While Crouch escaped the afflictions and demons that haunted several members of her family, her life was profoundly affected by a traumatic brush with death in the 1970s. A newly married realtor in her mid-20s, she received a call late one Friday afternoon from a man who said he was an executive with a large local company who was considering a move to Evansville. He wanted to see some homes but had to fly out early the next morning. Did she have time that evening to give a new client the lay of the land?
Excited by the opportunity, Crouch said sure. She picked him up in front of a hotel on that rainy night and showed him several properties. But as they drove down one country road, the situation suddenly turned terrifying. “He pulled out a gun,” Crouch recalls. “He put it to my head, cocked it, and said, ‘We can do this the easy way or the hard way.’ My life literally flashed before my eyes.”
Filled with panic, Crouch knew she had only one chance to get away. She asked if he would put his gun down on the floorboard and help her remove her raincoat. When he did so, Crouch threw the coat over his head and bolted out of the car. As she ran down a gravel road in high heels, the man gave chase but stopped after she tried to kick him in the groin. She kept running up an embankment and across a corn field to a house with its lights on—the home of a deputy sheriff. She was out of breath but safe. Her assailant took off in her car and got away.

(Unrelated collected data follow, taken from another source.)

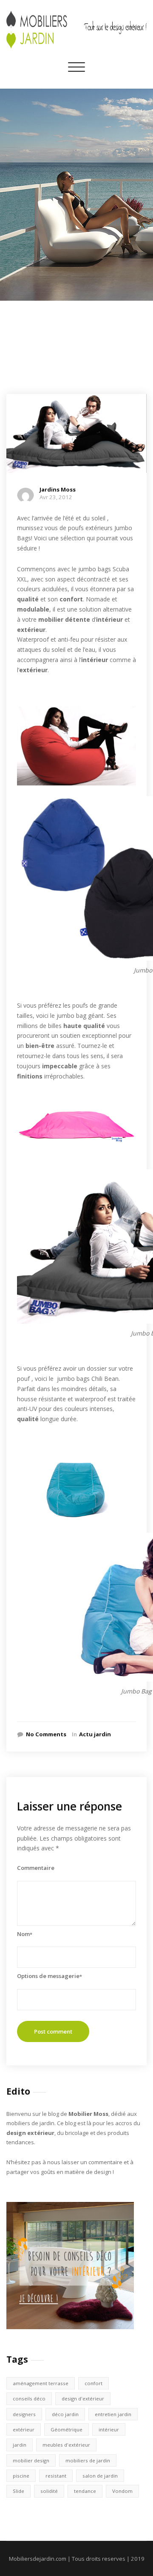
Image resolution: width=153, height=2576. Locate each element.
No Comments (46, 1734)
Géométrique (66, 2429)
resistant (55, 2476)
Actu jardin (95, 1734)
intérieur (109, 2429)
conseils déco (29, 2398)
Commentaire (35, 1868)
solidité (49, 2491)
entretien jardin (113, 2414)
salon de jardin (100, 2476)
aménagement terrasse (40, 2383)
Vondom (122, 2491)
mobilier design (31, 2460)
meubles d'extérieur (66, 2445)
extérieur (23, 2429)
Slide (18, 2491)
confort (93, 2383)
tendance (85, 2491)
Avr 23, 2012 (56, 497)
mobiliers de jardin (87, 2460)
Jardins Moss (58, 489)
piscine (21, 2476)
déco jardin (65, 2414)
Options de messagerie (49, 1976)
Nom (24, 1934)
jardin (19, 2445)
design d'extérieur (83, 2398)
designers (24, 2414)
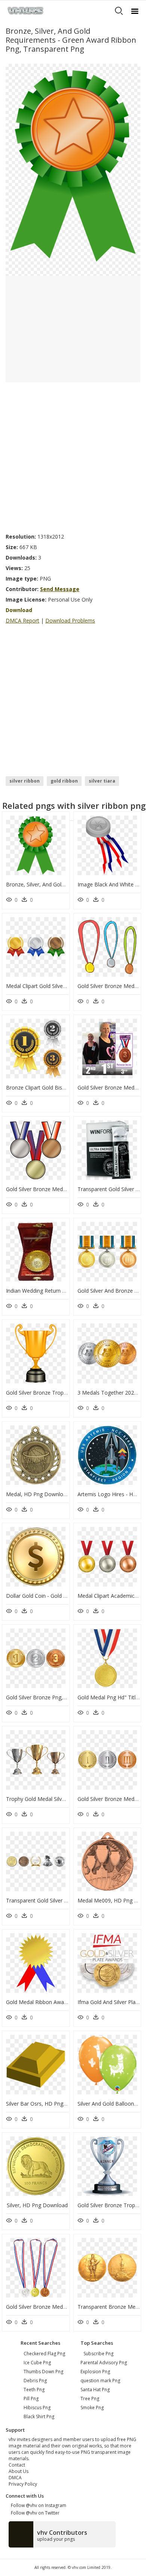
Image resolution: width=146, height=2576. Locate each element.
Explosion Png (95, 2371)
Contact (17, 2465)
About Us (18, 2471)
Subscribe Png (98, 2353)
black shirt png (39, 2416)
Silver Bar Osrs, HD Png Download (48, 2103)
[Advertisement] (73, 455)
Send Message (59, 589)
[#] (73, 169)
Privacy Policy (23, 2484)
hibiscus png (37, 2407)
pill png (31, 2398)
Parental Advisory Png (103, 2362)
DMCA (15, 2477)
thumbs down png (43, 2371)
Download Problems (70, 620)
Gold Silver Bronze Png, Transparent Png (55, 1697)
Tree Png (89, 2398)
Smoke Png (92, 2407)
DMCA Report (22, 620)
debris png (35, 2380)
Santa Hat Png (95, 2389)
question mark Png (100, 2380)
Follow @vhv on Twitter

Many months later while thumbing through mug shots of suspects picked up for similar crimes elsewhere, Crouch recognized her attacker. He was being held in another city on multiple charges of rape and at least two murders in several states. His M.O. sounded chillingly familiar. “He would pick a city, go there, and get the realtor book,” Crouch says.
The assault shattered Crouch’s sense of safety. When her husband was away on business, she would place dinner knives in the narrow space between the door jamb and the top of the front door. If someone tried to break into her apartment, the knives would fall to the floor, and she’d hear the commotion and grab the large butcher knife stowed beneath her mattress. She never learned what happened to the man who attacked her (though she hopes and presumes he was convicted and sentenced). Eventually, the incident became a distant memory.
When Crouch looks back on the things that have happened in her life—from the early loss of a loved one, to her family’s struggles with addiction, to her own horrifying near-miss—she doesn’t ask, “Why me?” Instead, she figures, “Why not me?”
Her mother lived to be 91, long enough to see Crouch sworn in as lieutenant governor in 2017. It was a few more years before Crouch found her voice and decided to share her family story. Now, people come up to her with their own stories about loved ones lost to addiction or mental illness. “Even legislators have started to share part of their stories,” she says. “I think that’s how we start on this journey of recovery, by just talking about it and normalizing it.”